2.3.4. On User Contexts
As we already noted, personalization with better focus on user contexts and situations is the topic to be better investigated in the near future. As personalization depends much of the intents of and results expected by a user, it is essential to accurately assess his/her contextual characteristics.
In spite the fact that a number of personalization approaches today use the notion of context, such 'context' is usually derived from queries and retrieved documents and/or inferred from user actions. They are not likely to accurately capture the situation and the context which includes far more factors than taken in such approaches. Furthermore, the definition differs from one solution to another. And, naturally, the diversity grows in mobile and ubiquitous personalization approaches because of context peculiarities. For instance, while context of a user is being learnt, for instance, from documents and ontologies [60], multiple context attributes like environmental and other properties (time, location, temperature, space, speed, etc.) are considered in [61] to define context-aware profiles.

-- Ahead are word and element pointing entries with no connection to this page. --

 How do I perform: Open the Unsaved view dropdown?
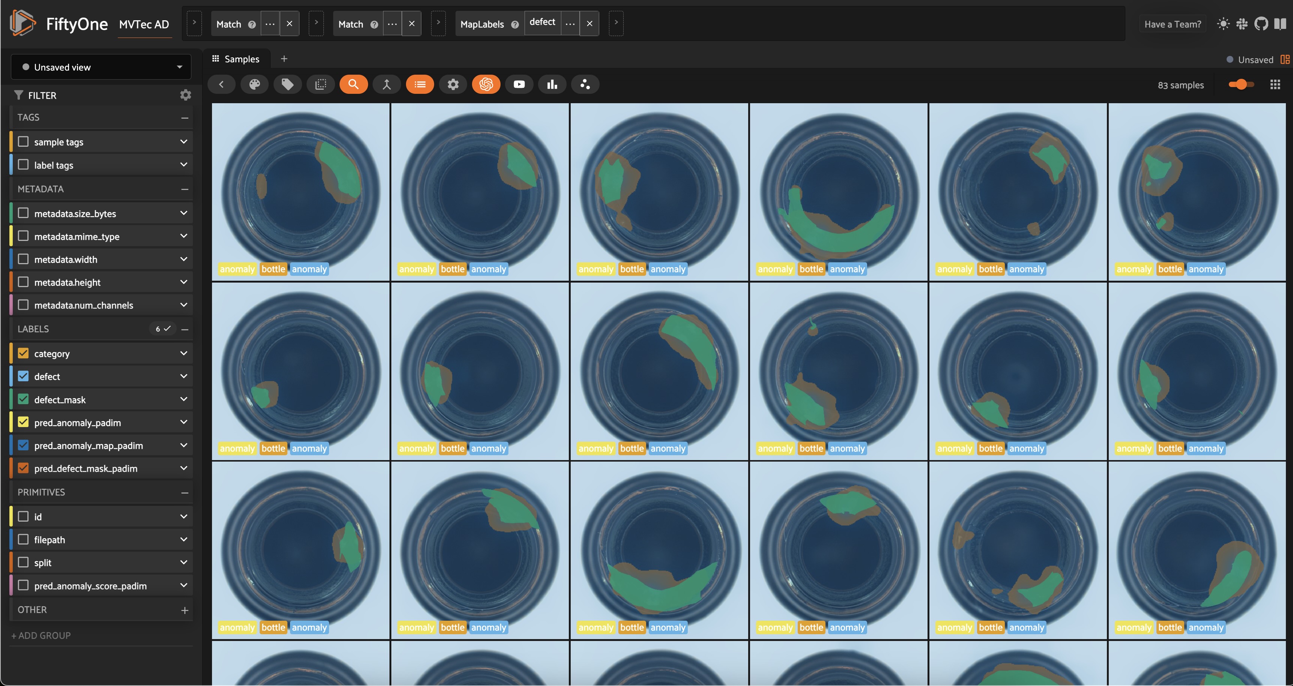point(101,67)
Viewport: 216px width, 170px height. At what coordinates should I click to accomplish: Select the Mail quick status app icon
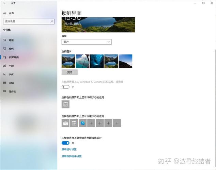point(65,123)

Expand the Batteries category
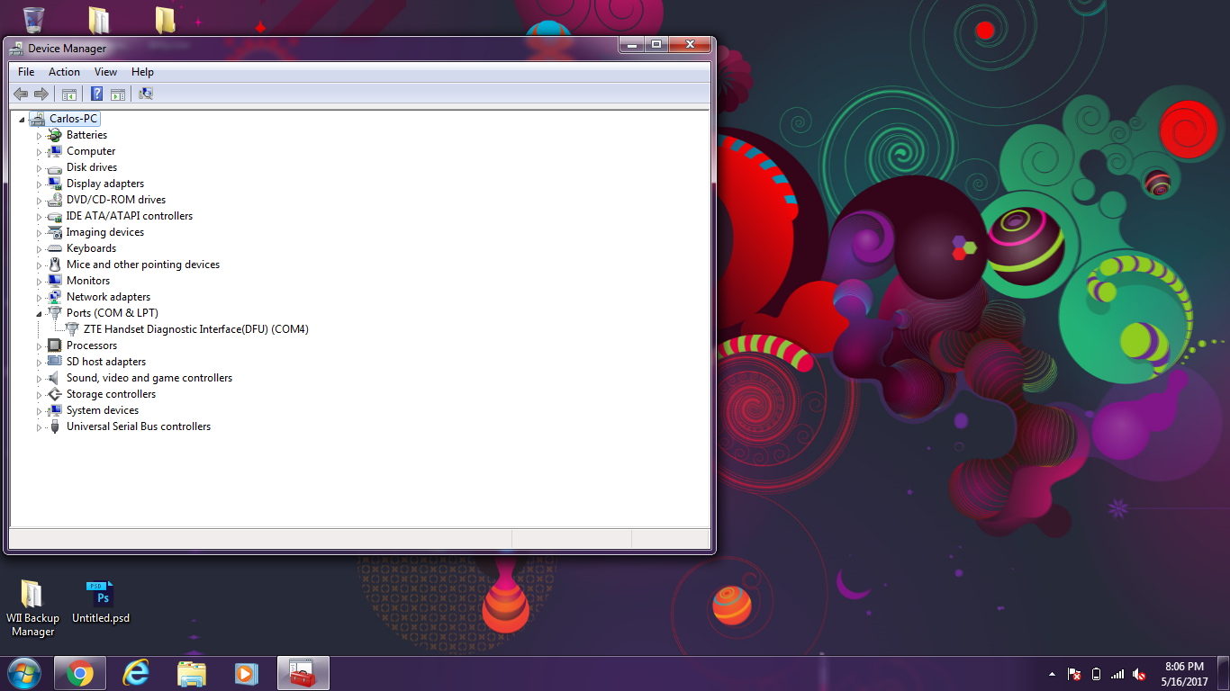pyautogui.click(x=39, y=136)

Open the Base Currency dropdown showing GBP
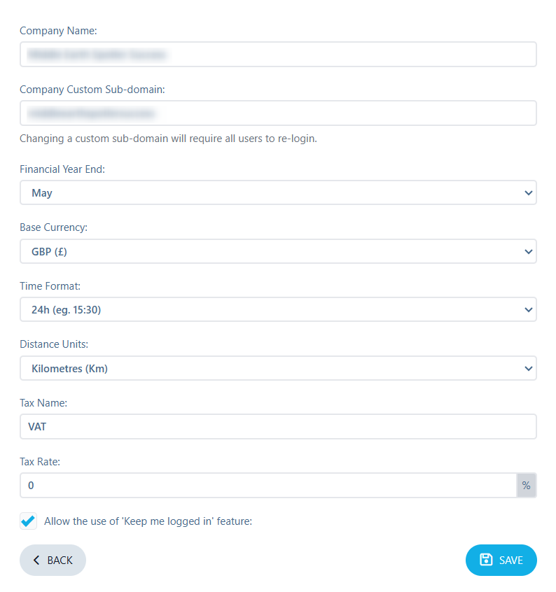point(278,251)
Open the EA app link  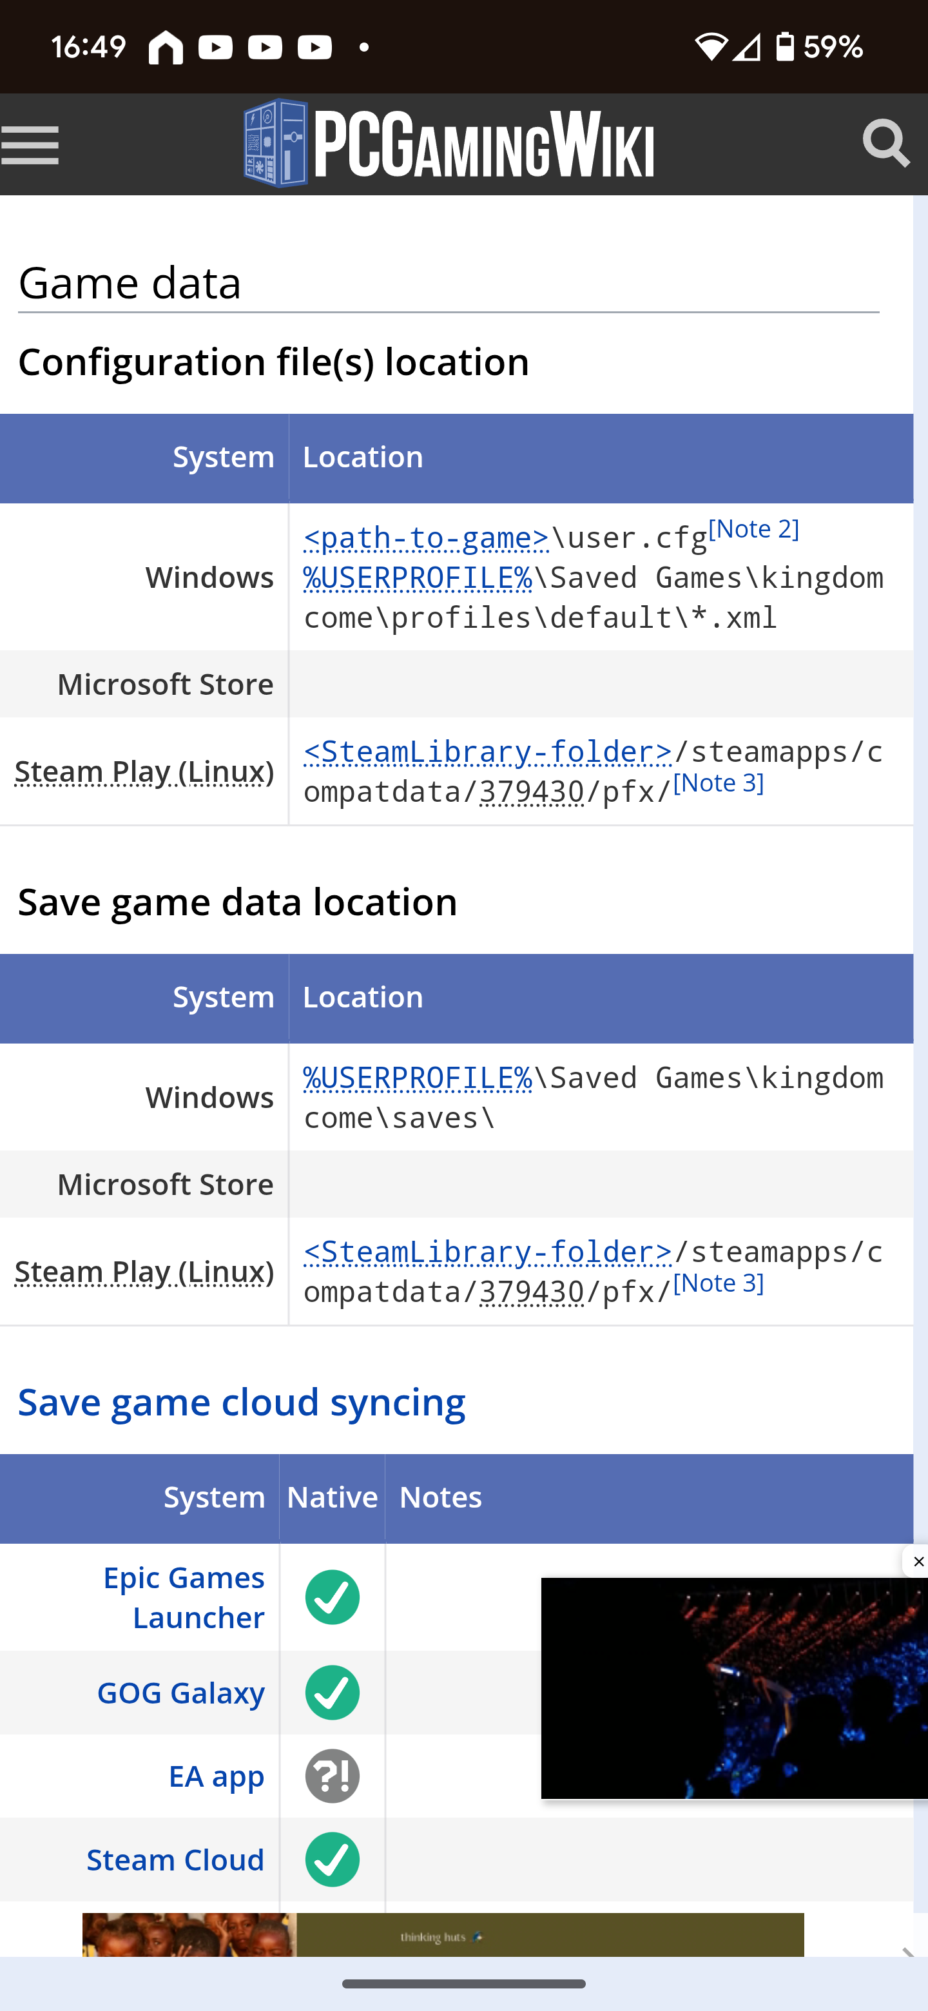coord(216,1775)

And probably because of such differences related to application domains, there is very little exchange of verified practices among researchers working on personalization in different areas and, despite available similarities in various domains, the one-sided views on context are not rare. There are endeavors to utilize context and situation in a holistic fashion (e.g., [26]), however they are mostly on the level of theory. We believe that accurately and timely estimated contextual information will greatly contribute the field of personalization, therefore further endeavors to characterize, methods to capture and systematize knowledge about it should be continued, deepened and corroborated with empirical studies.